[Items from a data source]

┄┄┄┄┄┄┄┄┄┄

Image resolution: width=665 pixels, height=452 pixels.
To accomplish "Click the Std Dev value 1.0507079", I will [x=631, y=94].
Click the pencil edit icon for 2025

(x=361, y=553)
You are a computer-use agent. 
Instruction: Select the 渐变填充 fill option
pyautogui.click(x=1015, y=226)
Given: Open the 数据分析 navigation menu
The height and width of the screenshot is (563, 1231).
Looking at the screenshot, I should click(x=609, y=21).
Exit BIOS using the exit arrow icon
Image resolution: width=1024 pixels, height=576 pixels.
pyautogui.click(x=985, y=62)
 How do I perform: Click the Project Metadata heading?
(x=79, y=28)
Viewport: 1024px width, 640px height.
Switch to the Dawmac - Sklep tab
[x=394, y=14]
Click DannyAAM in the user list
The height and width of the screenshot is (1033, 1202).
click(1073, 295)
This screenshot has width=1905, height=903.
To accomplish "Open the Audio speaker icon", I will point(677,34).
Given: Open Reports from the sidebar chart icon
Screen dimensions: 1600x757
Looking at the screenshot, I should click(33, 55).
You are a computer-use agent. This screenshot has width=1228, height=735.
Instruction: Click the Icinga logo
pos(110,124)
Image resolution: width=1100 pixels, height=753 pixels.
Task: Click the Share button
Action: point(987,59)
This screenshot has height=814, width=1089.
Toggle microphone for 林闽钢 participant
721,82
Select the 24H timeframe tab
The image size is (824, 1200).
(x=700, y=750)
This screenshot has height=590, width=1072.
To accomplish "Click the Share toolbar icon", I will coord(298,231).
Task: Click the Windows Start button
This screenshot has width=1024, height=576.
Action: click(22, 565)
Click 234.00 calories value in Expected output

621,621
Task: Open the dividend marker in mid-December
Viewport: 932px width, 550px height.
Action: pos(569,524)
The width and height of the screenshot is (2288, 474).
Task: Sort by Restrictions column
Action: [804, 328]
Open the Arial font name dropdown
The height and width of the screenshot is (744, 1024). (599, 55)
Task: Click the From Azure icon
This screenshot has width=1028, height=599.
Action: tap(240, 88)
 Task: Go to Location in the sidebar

┄┄┄┄┄┄┄┄┄┄

* _EXERCISE DIRECTIONS_:
Working from the records above, write out verbatim only the lines from the line containing "Switch to the Dawmac - Sklep tab" through the line containing "Given: Open Reports".

* _RESPONSE TO THIS EXERCISE_:
Switch to the Dawmac - Sklep tab
[x=394, y=14]
Click DannyAAM in the user list
The height and width of the screenshot is (1033, 1202).
click(1073, 295)
This screenshot has width=1905, height=903.
To accomplish "Open the Audio speaker icon", I will point(677,34).
Given: Open Reports from the sidebar chart icon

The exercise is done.